Actually, my moron of a husband was carrying on his A through his work e-mail. Yeah, jeopardizing his family AND his job. He's got the letter in his personnel file to prove it - when the A came out, the OW's H blew the whistle on the e-mail communication. They were both reprimanded, but he was in more trouble - he's in a more senior position than she is.
Hey Davidswife, found you here. Glad to see that you have posted. Are you OK physically now?
I agree with others. He might be in MLC, my H is the same age and eventhough C says he is not MLC, he shows MOST of the symptoms, so I am just treating it as if it is MLC. But either way, he has 'controlling' issue. Why is that? Were his parents controlling? Does he still have things to hide? Did you guys talk about why he had the A? It's good that he wants to come back, but now the real hard work starts. He needs to look within himself to see what went wrong so it won't happen again.
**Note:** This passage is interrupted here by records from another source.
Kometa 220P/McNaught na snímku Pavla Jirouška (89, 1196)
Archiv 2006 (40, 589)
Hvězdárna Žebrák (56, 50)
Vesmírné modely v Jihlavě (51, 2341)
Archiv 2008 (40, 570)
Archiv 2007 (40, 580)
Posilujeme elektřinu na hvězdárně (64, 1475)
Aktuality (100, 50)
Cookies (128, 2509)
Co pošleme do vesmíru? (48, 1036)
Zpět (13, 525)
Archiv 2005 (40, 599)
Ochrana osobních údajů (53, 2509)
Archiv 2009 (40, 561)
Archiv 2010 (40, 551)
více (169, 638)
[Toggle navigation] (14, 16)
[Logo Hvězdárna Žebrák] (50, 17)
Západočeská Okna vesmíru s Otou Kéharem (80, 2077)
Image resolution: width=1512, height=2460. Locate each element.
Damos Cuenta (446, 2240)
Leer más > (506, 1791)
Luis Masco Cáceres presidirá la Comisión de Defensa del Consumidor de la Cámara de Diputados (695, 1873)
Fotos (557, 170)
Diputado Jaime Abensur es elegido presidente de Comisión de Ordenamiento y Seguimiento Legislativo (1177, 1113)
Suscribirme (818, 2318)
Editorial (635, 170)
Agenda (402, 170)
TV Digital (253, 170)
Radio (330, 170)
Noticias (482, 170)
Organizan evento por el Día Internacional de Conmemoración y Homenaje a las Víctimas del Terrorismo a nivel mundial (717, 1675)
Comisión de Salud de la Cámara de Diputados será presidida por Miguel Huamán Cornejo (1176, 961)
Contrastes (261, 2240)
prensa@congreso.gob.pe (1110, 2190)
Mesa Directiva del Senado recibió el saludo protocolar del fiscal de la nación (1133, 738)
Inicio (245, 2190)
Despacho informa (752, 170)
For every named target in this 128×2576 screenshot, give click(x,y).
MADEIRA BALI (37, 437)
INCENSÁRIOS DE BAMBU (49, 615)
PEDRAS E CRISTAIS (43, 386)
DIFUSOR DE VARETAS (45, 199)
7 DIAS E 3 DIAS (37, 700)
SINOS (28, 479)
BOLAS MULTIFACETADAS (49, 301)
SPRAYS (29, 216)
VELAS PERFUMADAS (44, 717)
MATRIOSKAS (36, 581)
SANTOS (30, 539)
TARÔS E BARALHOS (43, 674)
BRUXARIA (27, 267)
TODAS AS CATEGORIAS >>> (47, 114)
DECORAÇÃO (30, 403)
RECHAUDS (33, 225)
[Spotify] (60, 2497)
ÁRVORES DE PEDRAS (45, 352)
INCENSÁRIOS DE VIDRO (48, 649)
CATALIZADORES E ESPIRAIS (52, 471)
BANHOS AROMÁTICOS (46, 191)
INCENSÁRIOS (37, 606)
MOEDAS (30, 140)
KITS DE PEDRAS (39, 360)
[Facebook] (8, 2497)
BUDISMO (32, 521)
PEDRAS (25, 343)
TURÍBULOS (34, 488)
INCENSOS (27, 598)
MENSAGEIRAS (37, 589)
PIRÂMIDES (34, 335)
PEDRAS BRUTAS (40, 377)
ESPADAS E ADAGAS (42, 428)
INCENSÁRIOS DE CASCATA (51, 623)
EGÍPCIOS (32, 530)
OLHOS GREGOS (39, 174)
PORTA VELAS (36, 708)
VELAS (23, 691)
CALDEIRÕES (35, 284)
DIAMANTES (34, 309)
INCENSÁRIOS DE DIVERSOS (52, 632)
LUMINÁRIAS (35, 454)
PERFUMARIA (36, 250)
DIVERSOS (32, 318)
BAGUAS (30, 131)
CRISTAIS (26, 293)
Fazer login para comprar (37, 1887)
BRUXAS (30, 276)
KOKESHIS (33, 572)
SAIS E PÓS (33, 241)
My H didn't do this work after his 'supposed ONS' so now he is on full-on A. Do you know why he wants to come back to you? (No offence, I am sure you are a terrific person but I think you need to know exactly why so you feel valued or not.)
Me:39 H:40 S:9 D:7 First Bomb ONS:June 07 Second Bomb OW: March 08 Separated: March 08 M:15 yrs T:18 yrs H deep into A with OW Achieved ACCEPTANCE May 30, 09
I read your thread on your post - sorry to hear that your morning started out rough. Hopefully the rest of your day will be looking up.
Physically, I'm still having problems w/balance and constant dizziness. I've had every test under the sun - except for a CAT scan - that's Monday. I'm hanging in there.
As far as my H's A goes - yes, we've talked about why he had it in our MC. Basically, he felt abandoned by me when I felt I needed to be with my sister. He also has issues w/intimacy - he also felt that OW "needed" him in ways that he feels I don't. It's all confusing to me - we were together five years before we married, I was the same then as I am now, but all of a sudden, I'm too independent?
The OW is now divorced - ofcourse they were both going to get divorced and marry each other. The good thing, is she feels totally jerked around by him (what do you expect when you get involved w/a married man?) - and seems to have moved on.
As far as him coming home, he says that when I got sick he realized how much he still cared for me, and that the relationship with the OW was never "love". Also, during the months when I had NC w/him, he was still trying to contact me -- he said those months without me and not much contact w/the kids made him realize what his life would be like w/o us.
Until he's ready for complete transparency, I'm not ready for him to be home. I'm not living with secrets anymore. If he wants "privacy" it won't be with me.
I think his "controlling" talk is bs - his parents were not controlling - but his second wife was.